(Excerpted records):
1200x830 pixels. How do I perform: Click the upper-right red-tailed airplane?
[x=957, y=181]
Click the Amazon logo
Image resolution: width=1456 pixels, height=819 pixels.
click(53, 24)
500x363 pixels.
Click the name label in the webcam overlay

--

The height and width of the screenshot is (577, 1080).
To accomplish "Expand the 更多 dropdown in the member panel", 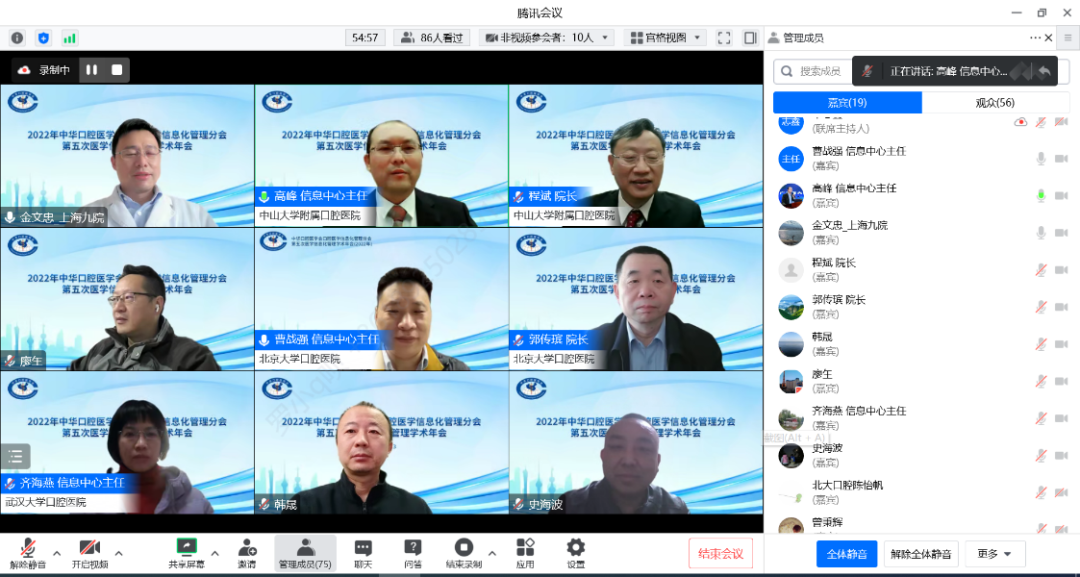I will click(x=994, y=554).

---

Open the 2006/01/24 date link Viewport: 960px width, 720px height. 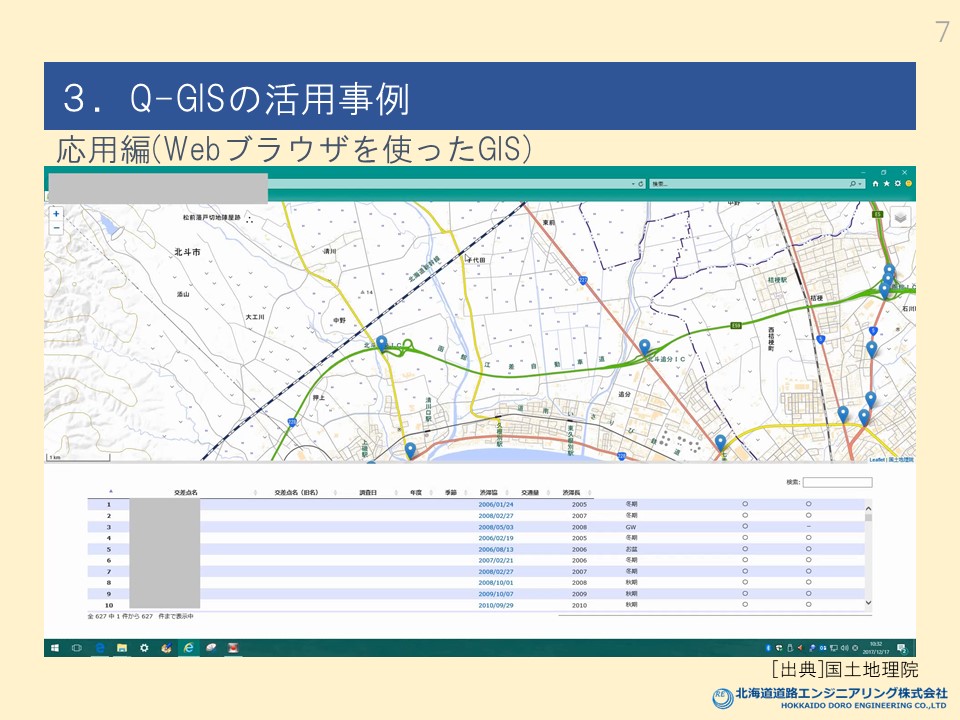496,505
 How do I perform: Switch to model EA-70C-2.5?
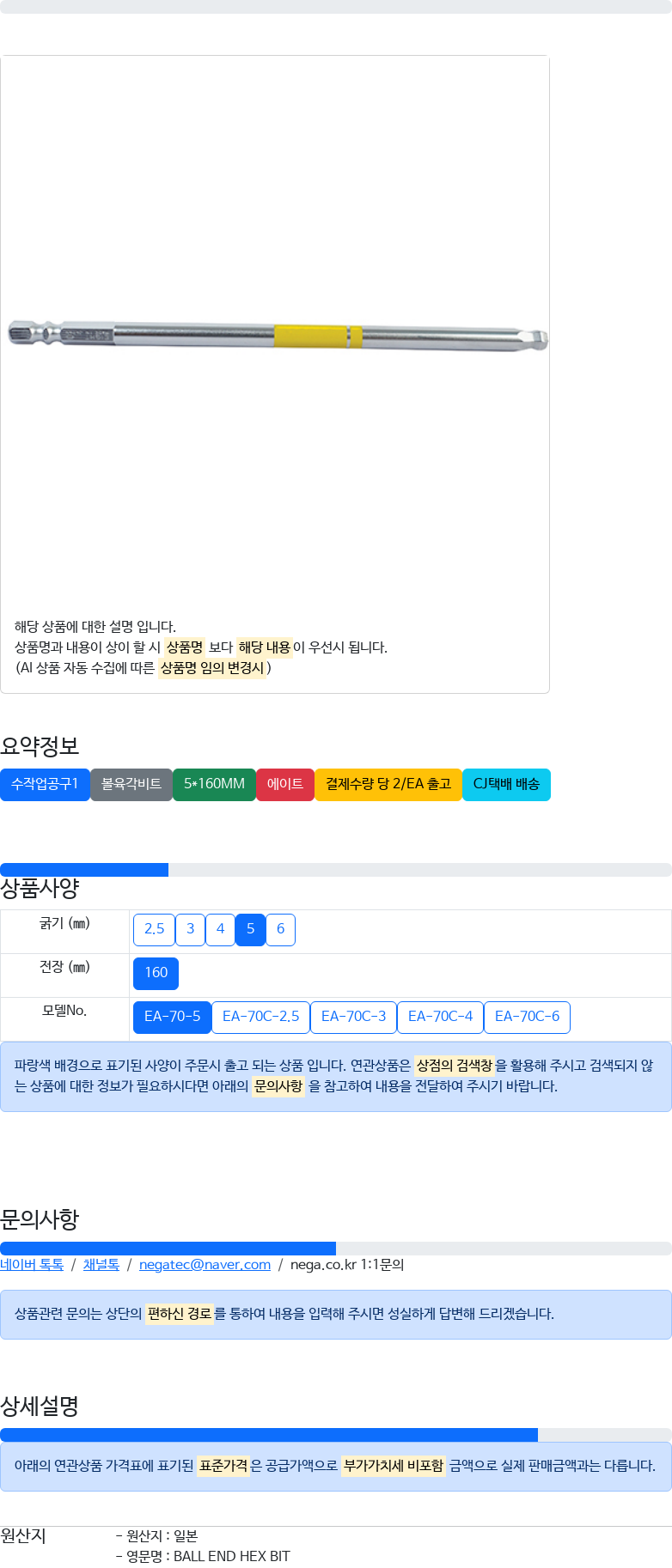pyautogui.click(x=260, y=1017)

(Task to carry out):
Reproduce, exactly as they stand in the data above, the lines from the one that holds "1200x830 pixels. How" to the one that holds "Click the name label in the webcam overlay", inclusive.

(The completed task):
1200x830 pixels. How do I perform: Click the upper-right red-tailed airplane?
[x=957, y=181]
Click the Amazon logo
Image resolution: width=1456 pixels, height=819 pixels.
click(53, 24)
500x363 pixels.
Click the name label in the webcam overlay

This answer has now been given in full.